The 2000s and early 2010s saw several initiatives aimed at ensuring quality standards in care homes, including:
- the introduction by the Commission for Social Care Inspection (CSCI) in 2007 of a compulsory annual quality self-assessment scheme for care providers like care homes in England
- the phasing in of a requirement for care workers in England, Wales and Northern Ireland to be vetted by the Independent Safeguarding Authority (ISA) - now the Disclosure and Barring Service (DBS) - under the vetting and barring scheme (a separate but aligned scheme applies in Scotland)
- the launch of the Care Quality Commission (CQC) in April 2009 to replace the CSCI
- changes to the way in which care providers in England are regulated, which were introduced in October 2010. The changes saw the registration requirement change from applying to specific types of organisation to applying to specific regulated activities, and a new set of outcome-based 'essential standards' for care providers was also introduced
- the introduction of a new rating scheme for care homes in England in 2014, followed by the introduction of a new legal requirement for care homes to display their latest inspection rating
In 2010 the government began considering options for funding long term care of the elderly in the future.

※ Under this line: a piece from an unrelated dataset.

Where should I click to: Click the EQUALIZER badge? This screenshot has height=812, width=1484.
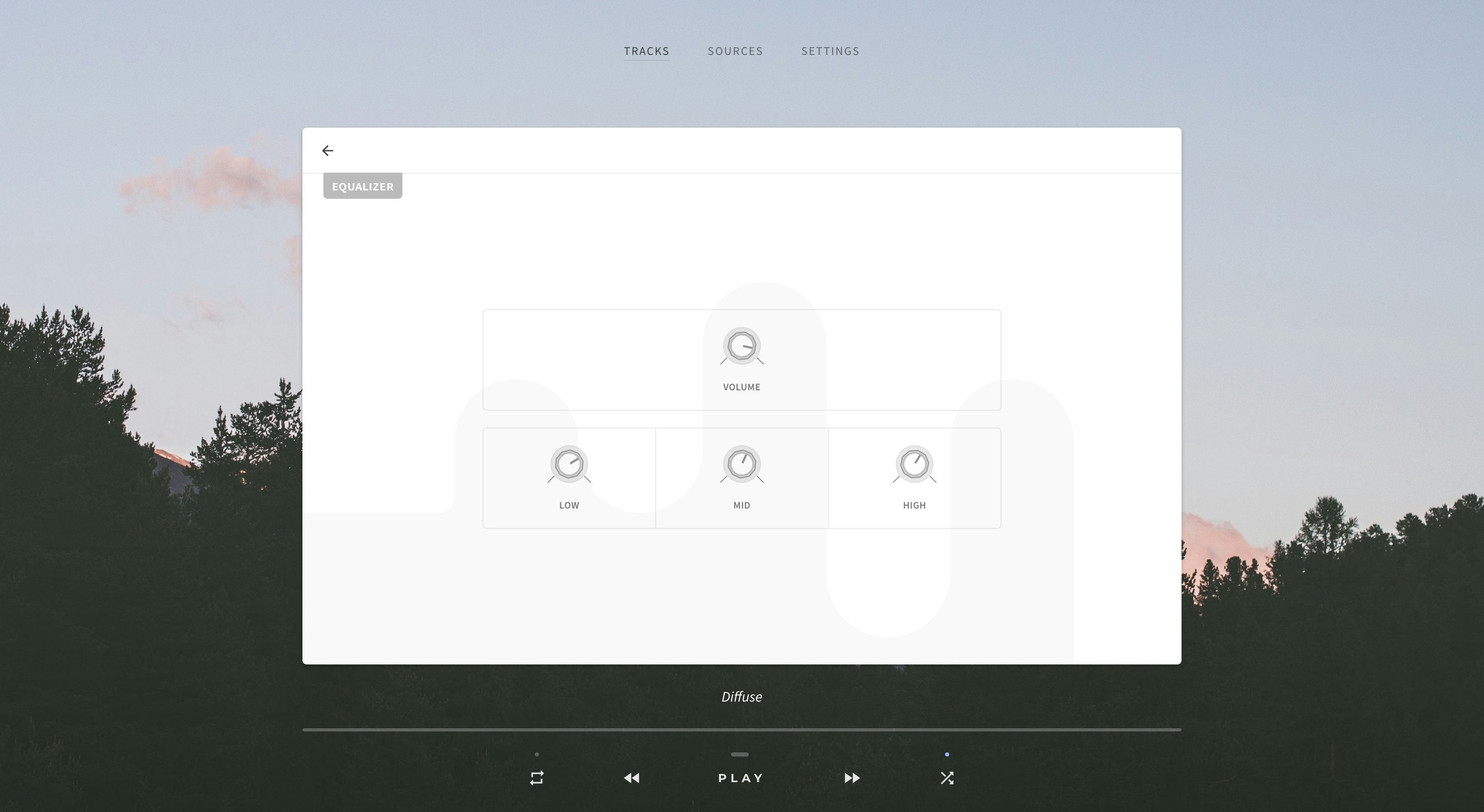tap(362, 186)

The options under consideration included a voluntary (or compulsory) insurance scheme, new taxes, and a one-off compulsory levy, along with a cap on total care fees paid by the elderly. In 2013 the government finally announced that it would be introducing a lifetime cap on individuals' financial contributions towards their own care. Initially this new system was scheduled to start in April 2016, but due to funding constraints the government later postponed the introduction until 2020. However, in 2017 the government announced that the cap would not be introduced as planned. Instead the government pledged to set out new funding proposals in the summer of 2018. However these had still not been released at the beginning of 2019.

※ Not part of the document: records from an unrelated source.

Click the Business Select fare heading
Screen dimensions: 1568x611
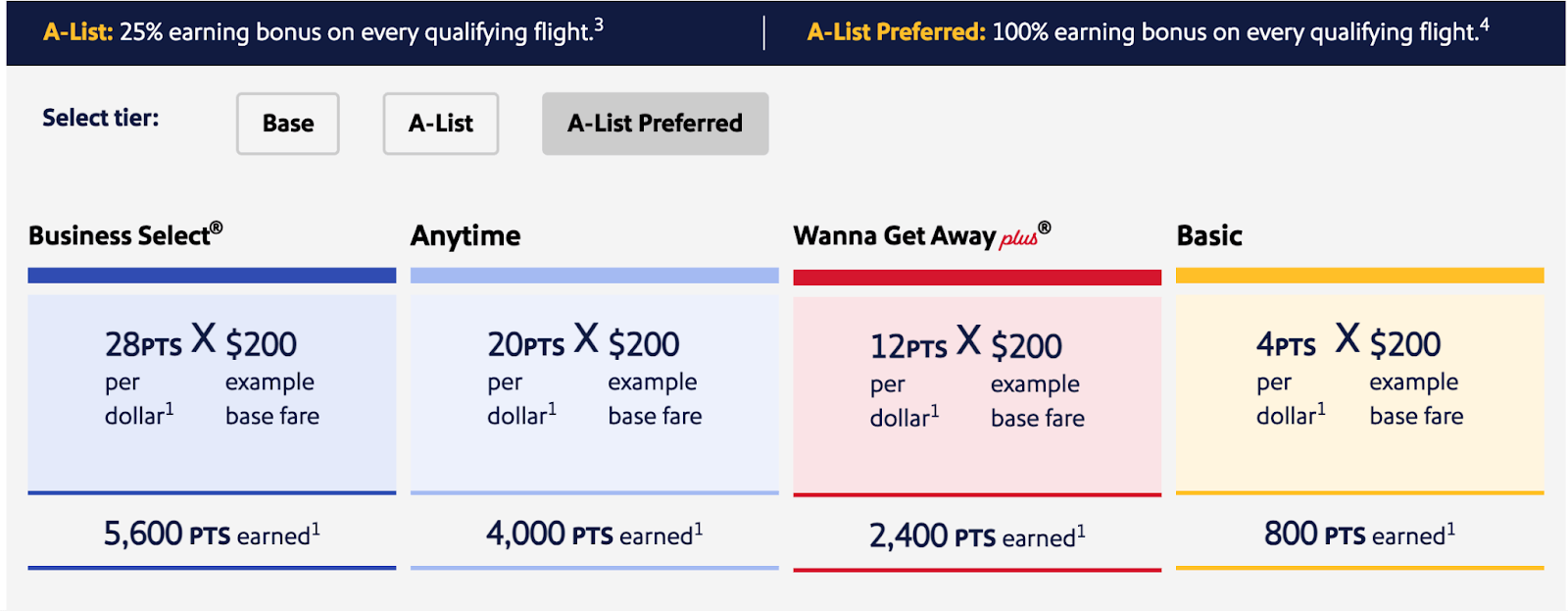[x=125, y=235]
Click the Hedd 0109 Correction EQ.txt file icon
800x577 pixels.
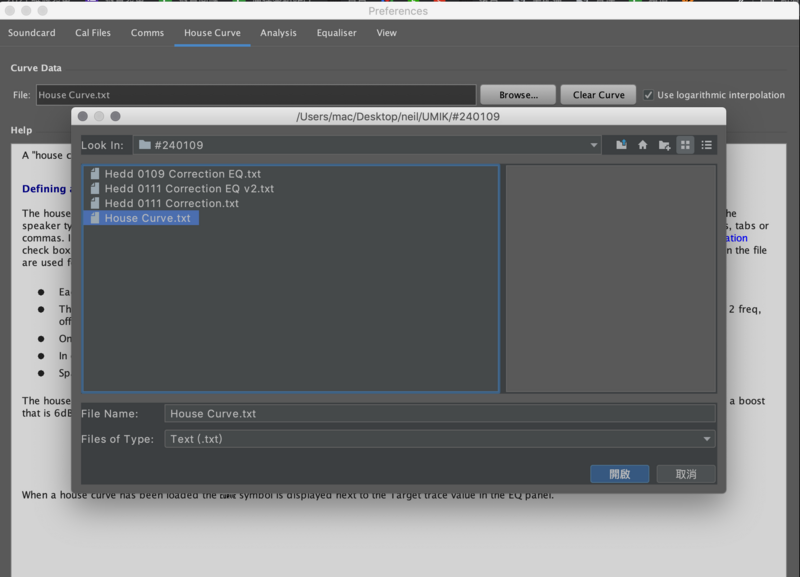click(95, 174)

The early and mid 2010s saw several fresh scandals exposed in care homes where residents were bullied and abused, along with the disastrous collapse of major care home operator Southern Cross. These events prompted the government to announce the introduction of tougher regulatory measures for the industry, and the CQC subsequently introduced a new inspection regime along with special measures provisions for failing care homes.
In 2017 the Competition and Markets Authority (CMA) released the findings of their year-long review into care homes. The CMA found that care homes had been charging self-payers fees that were unfair and too high. The CMA also highlighted the fact that many care homes charged fees after a resident had died. The review also found that the care home sector as a whole was underfunded and would need more funding to be able to meet future demand.

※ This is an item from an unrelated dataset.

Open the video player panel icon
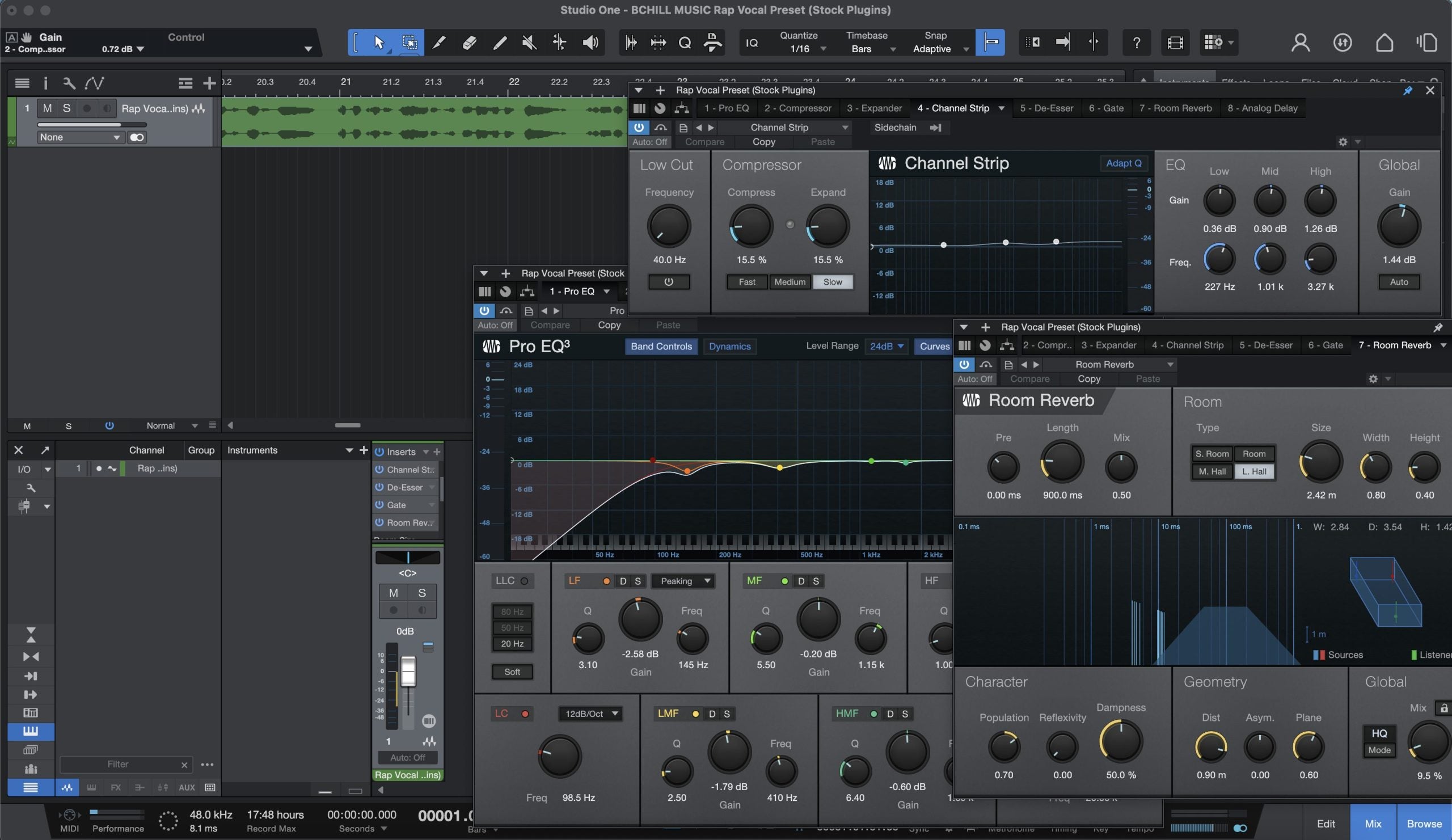This screenshot has width=1452, height=840. click(x=1175, y=43)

Keeping up with developments
Joining a trade association is a good way of keeping up with developments in the industry. Organisations like the Registered Nursing Home Association (RNHA) and the National Care Association (NCA) represent independent residential care providers in the UK. You can find out more about membership of these organisations on their websites.
Subscribing to an industry journal or newsletter is another excellent way of staying up to date. Journals like Caring Times and Care Markets are full of useful topical articles and features for the care home industry. Industry specialists Laing Buisson, who publish Care Markets, also publish a range of detailed industry reports such as Care Homes for Older People.